Collapsing the Hierarchy of Compressed Data Structures: Suffix Arrays in Optimal Compressed Space
Dominik Kempa, Tomasz Kociumaka
TL;DR
This work establishes δ-SA, a suffix-array-like index operating in δ-optimal space, achieving efficient SA and ISA queries in polylogarithmic time while representing the text compactly as a δ-optimal Lempel–Ziv–based grammar. It delivers a deterministic, compressed-time construction from LZ77 parsing and introduces δ-compressed string synchronizing sets to harmonize strong query capabilities with compression bounds. The approach collapses the traditional hierarchy of compressed data structures to a single δ-optimal point and immediately improves the space efficiency of a wide range of algorithms relying on SA functionality. Beyond SA/ISA, the framework supports LCE queries, random access, and synchronizing-set computations within the same compressed footprint, with extensions to complex weighted range and modular constraint queries. The methods rely on deterministic restricted recompression, a δ-compressed cover hierarchy, and careful integration of LZ77 parsing with run-length grammar construction, enabling nearly optimal compressed-space indexing for highly repetitive texts and enabling practical, provably efficient query workflows in compressed space.
Abstract
In the last decades, the necessity to process massive amounts of textual data fueled the development of compressed text indexes: data structures efficiently answering queries on a given text while occupying space proportional to the compressed representation of the text.

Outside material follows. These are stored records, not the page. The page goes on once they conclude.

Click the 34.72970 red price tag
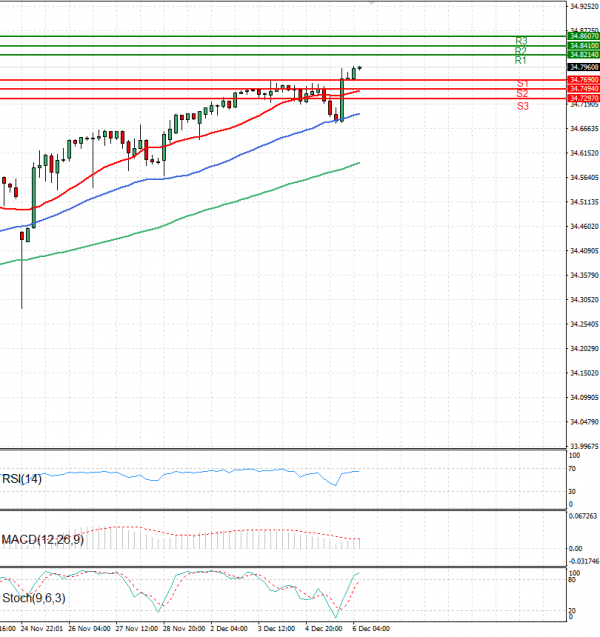Screen dimensions: 600x637 point(582,98)
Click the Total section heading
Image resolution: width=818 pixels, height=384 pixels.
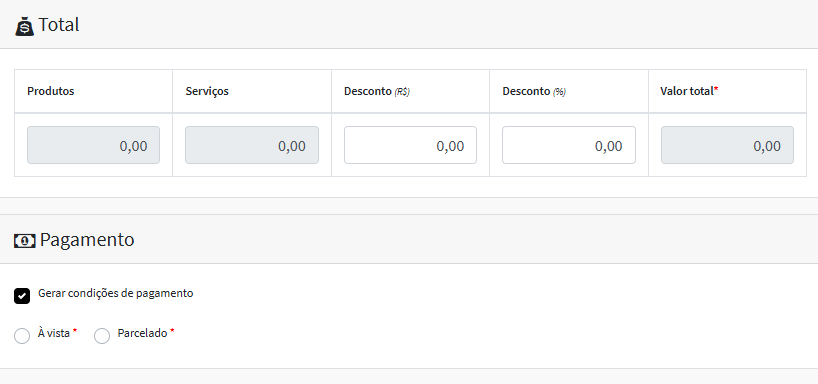tap(59, 25)
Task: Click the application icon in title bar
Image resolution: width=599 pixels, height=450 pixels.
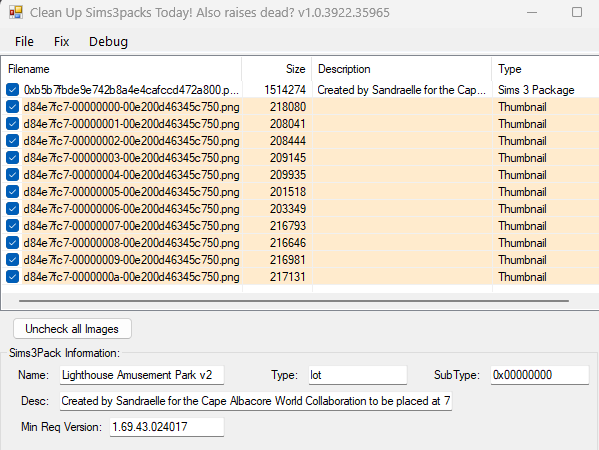Action: 16,13
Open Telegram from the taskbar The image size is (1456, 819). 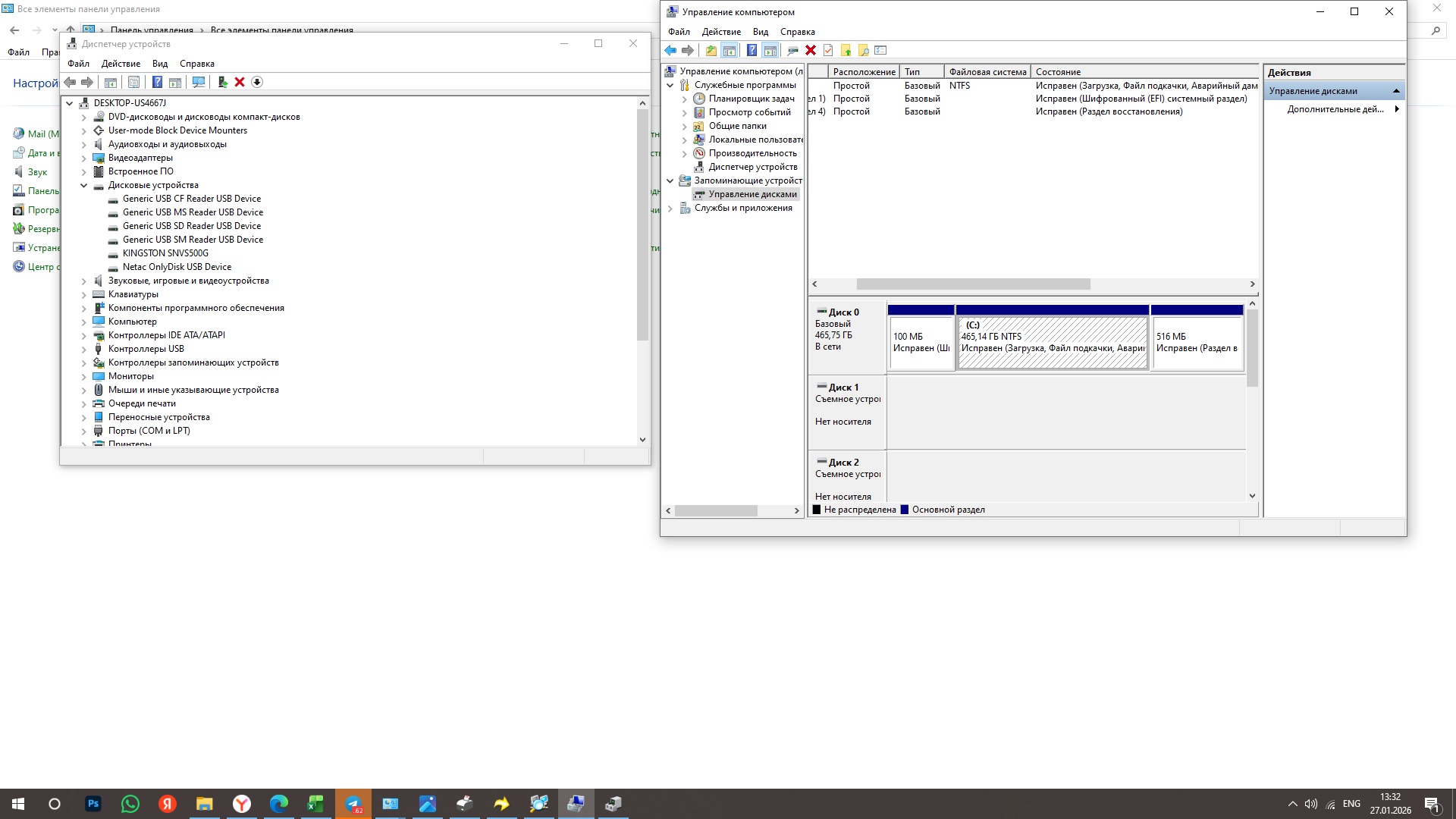tap(353, 804)
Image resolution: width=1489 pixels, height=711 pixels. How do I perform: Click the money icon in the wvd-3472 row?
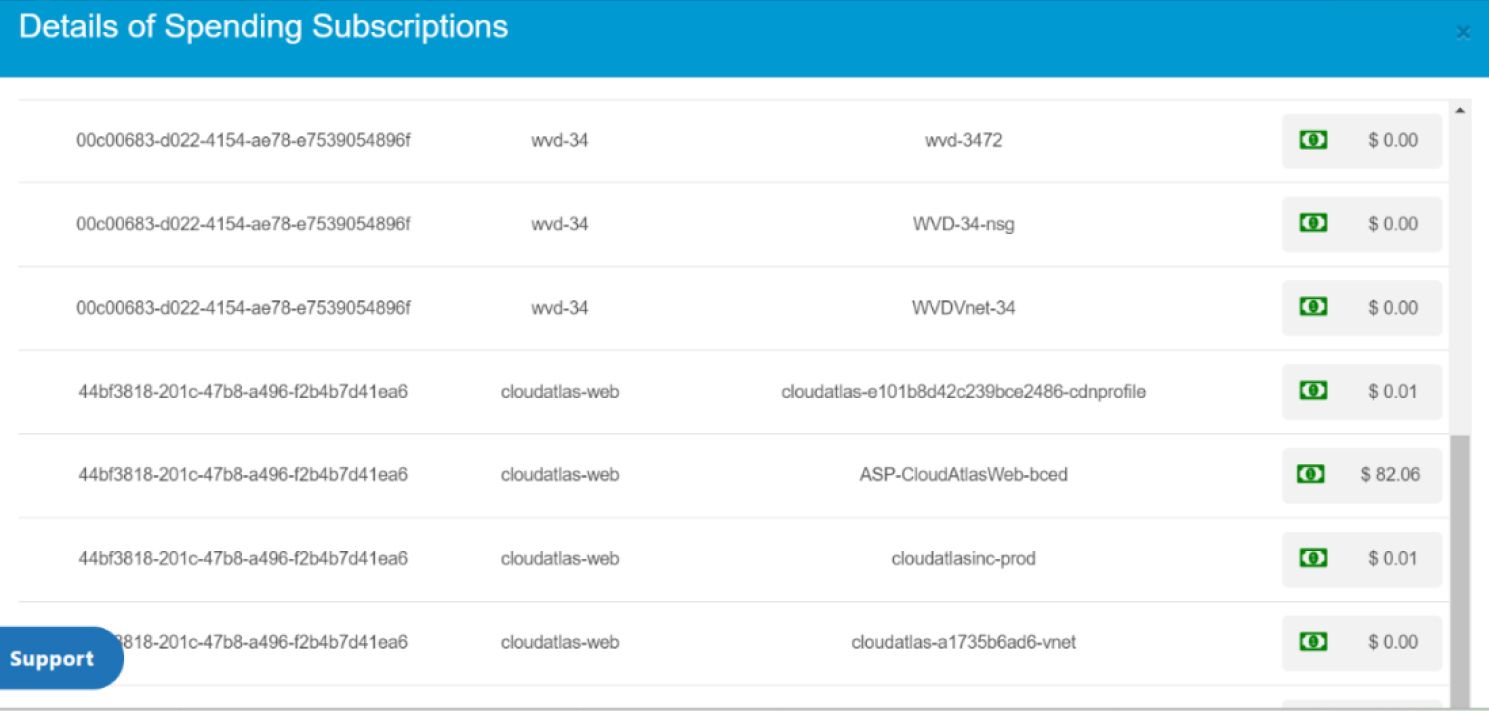point(1312,140)
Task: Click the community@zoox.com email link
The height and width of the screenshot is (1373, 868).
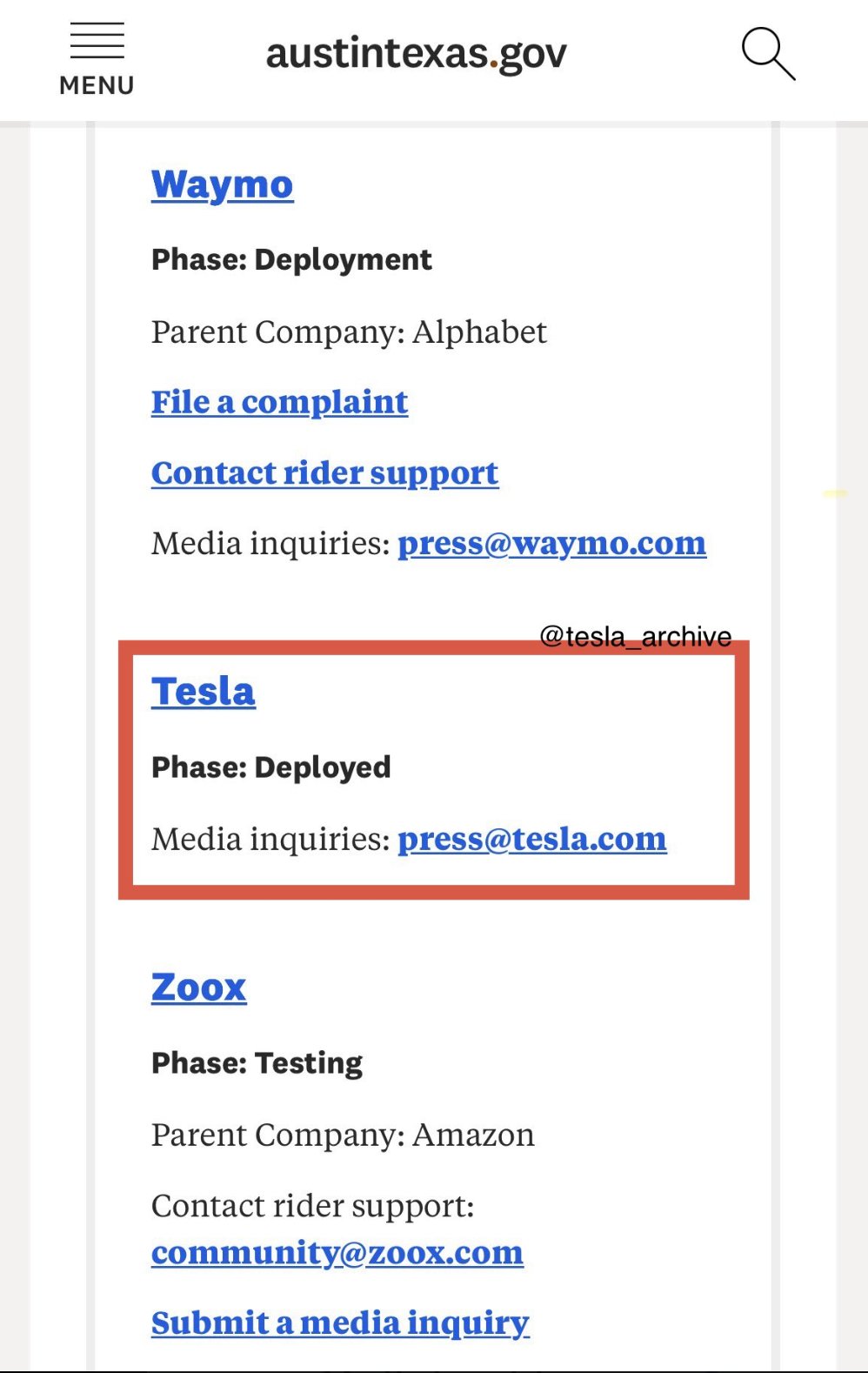Action: tap(337, 1252)
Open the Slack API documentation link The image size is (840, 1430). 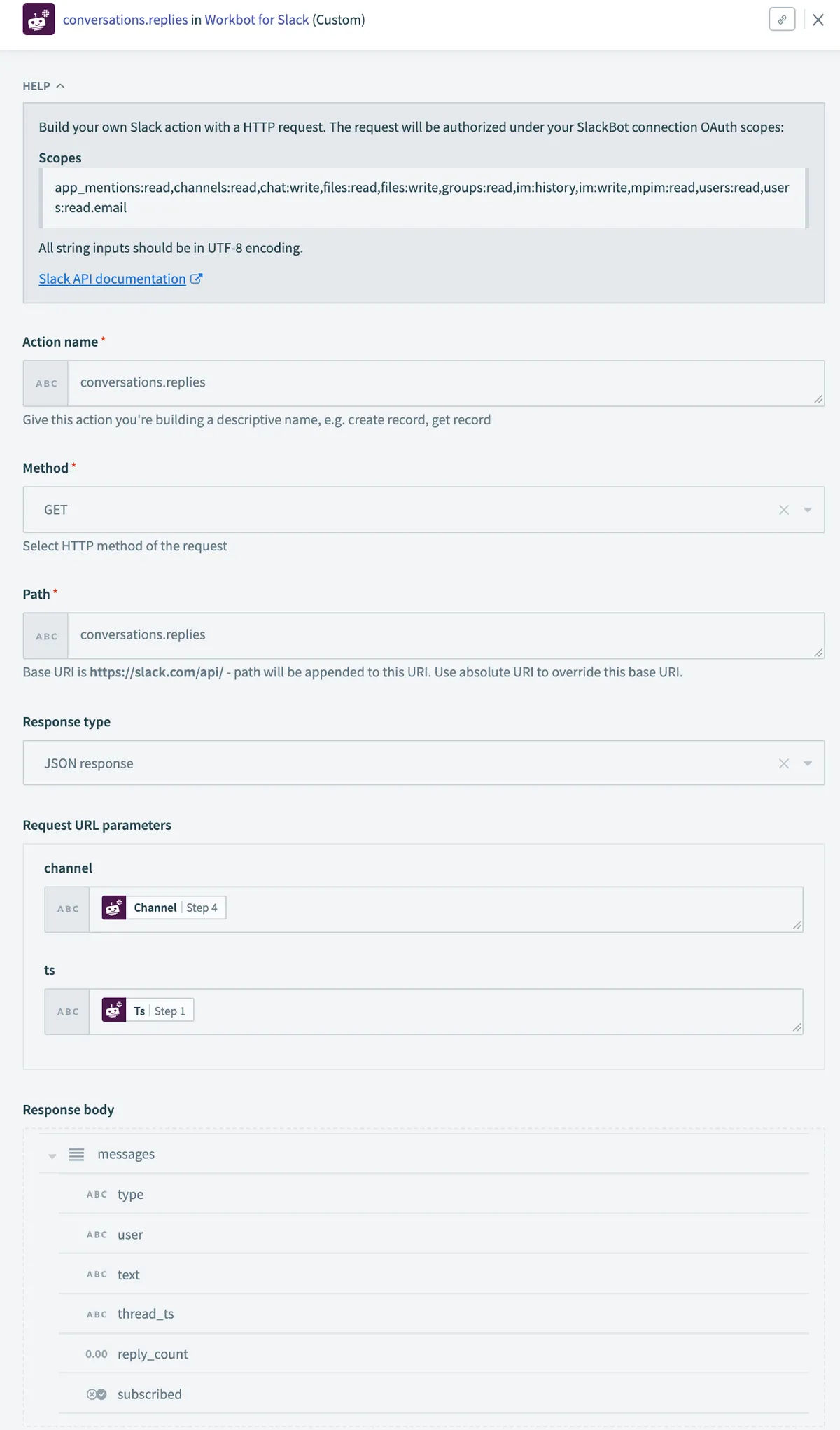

A widespread phenomenon in compressed indexing is that more powerful queries require larger indexes. For example, random access, the most basic query, can be supported in $O(δ\log\frac{n\logσ}{δ\log n})$ space (where $n$ is the text length, $σ$ is the alphabet size, and $δ$ is text's substring complexity), which is the asymptotically smallest space to represent a string, for all $n$, $σ$, and $δ$ (Kociumaka, Navarro, Prezza; IEEE Trans. Inf. Theory 2023). The other end of the hierarchy is occupied by indexes supporting the powerful suffix array (SA) queries. The currently smallest one takes $O(r\log\frac{n}{r})$ space, where $r\geqδ$ is the number of runs in the BWT of the text (Gagie, Navarro, Prezza; J. ACM 2020). We present a new compressed index that needs only $O(δ\log\frac{n\logσ}{δ\log n})$ space to support SA functionality in $O(\log^{4+ε} n)$ time. This collapses the hierarchy of compressed data structures into a single point: The space required to represent the text is simultaneously sufficient for efficient SA queries. Our result immediately improves the space complexity of dozens of algorithms, which can now be executed in optimal compressed space. In addition, we show how to construct our index in $O(δ\text{ polylog } n)$ time from the LZ77 parsing of the text. For highly repetitive texts, this is up to exponentially faster than the previously best algorithm. To obtain our results, we develop numerous techniques of independent interest, including the first $O(δ\log\frac{n\logσ}{δ\log n})$-size index for LCE queries.